Data shown

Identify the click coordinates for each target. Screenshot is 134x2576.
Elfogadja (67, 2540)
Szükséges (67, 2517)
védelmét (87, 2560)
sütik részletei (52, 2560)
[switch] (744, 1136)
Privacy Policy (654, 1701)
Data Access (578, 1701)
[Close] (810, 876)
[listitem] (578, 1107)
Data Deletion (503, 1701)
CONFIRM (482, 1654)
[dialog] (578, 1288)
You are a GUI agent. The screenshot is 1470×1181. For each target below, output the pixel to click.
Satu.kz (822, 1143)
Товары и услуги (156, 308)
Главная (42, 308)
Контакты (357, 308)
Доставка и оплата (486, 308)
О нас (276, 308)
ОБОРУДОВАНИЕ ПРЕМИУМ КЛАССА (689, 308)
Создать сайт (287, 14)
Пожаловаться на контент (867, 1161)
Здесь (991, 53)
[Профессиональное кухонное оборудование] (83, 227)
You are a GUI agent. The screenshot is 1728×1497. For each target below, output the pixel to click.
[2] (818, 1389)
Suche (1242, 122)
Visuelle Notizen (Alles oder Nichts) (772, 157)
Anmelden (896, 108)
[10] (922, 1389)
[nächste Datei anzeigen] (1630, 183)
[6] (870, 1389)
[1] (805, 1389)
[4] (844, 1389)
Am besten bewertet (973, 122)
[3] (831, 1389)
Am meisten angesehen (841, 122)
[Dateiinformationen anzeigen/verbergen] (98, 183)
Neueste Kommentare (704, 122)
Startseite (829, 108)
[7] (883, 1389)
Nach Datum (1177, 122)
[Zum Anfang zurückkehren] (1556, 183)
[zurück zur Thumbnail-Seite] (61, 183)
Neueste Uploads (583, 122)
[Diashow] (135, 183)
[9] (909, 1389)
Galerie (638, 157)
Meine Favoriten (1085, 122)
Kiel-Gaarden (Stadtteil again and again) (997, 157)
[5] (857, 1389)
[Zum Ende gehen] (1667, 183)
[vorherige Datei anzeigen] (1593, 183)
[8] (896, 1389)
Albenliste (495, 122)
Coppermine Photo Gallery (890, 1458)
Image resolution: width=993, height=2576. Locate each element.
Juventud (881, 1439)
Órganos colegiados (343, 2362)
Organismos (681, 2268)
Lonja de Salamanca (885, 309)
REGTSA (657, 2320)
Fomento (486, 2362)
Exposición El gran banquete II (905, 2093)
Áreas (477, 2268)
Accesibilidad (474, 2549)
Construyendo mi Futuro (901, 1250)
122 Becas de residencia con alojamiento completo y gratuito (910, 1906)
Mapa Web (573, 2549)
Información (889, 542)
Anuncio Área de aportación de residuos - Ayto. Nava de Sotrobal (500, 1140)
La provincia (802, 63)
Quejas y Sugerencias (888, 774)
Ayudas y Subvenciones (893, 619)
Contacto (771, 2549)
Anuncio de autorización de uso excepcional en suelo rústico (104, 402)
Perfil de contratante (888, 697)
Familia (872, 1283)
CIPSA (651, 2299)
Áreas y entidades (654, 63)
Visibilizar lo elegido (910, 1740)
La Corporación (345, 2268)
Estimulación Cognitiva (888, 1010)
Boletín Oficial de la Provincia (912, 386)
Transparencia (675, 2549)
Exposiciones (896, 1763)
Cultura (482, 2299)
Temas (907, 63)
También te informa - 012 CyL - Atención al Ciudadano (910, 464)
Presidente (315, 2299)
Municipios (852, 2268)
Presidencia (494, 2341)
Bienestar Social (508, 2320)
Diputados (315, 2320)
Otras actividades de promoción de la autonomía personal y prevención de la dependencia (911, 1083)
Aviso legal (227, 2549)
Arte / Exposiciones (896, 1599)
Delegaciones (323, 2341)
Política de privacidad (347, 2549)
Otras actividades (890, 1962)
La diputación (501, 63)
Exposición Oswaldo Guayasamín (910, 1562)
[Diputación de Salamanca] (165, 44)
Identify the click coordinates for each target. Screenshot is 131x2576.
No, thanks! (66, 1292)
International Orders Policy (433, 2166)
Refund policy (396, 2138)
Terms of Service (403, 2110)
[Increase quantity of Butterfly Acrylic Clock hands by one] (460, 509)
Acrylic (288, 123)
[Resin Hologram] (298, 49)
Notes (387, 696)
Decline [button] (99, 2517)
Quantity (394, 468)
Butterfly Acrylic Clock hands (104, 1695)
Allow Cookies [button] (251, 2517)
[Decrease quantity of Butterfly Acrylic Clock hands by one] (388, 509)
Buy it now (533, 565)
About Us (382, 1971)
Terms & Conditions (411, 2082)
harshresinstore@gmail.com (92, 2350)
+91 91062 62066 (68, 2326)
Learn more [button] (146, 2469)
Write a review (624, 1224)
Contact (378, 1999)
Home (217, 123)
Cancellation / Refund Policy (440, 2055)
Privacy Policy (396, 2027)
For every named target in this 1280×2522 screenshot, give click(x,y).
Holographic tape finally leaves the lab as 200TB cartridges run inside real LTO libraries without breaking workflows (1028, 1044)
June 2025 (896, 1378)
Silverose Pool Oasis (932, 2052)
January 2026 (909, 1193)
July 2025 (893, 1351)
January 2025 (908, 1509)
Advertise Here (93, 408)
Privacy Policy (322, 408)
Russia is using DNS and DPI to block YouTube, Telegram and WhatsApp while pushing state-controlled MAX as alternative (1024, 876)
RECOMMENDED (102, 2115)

What the task asks
Would you show all lines of the material above that contain the word "Refund"?

Response box
Refund policy (396, 2138)
Cancellation / Refund Policy (440, 2055)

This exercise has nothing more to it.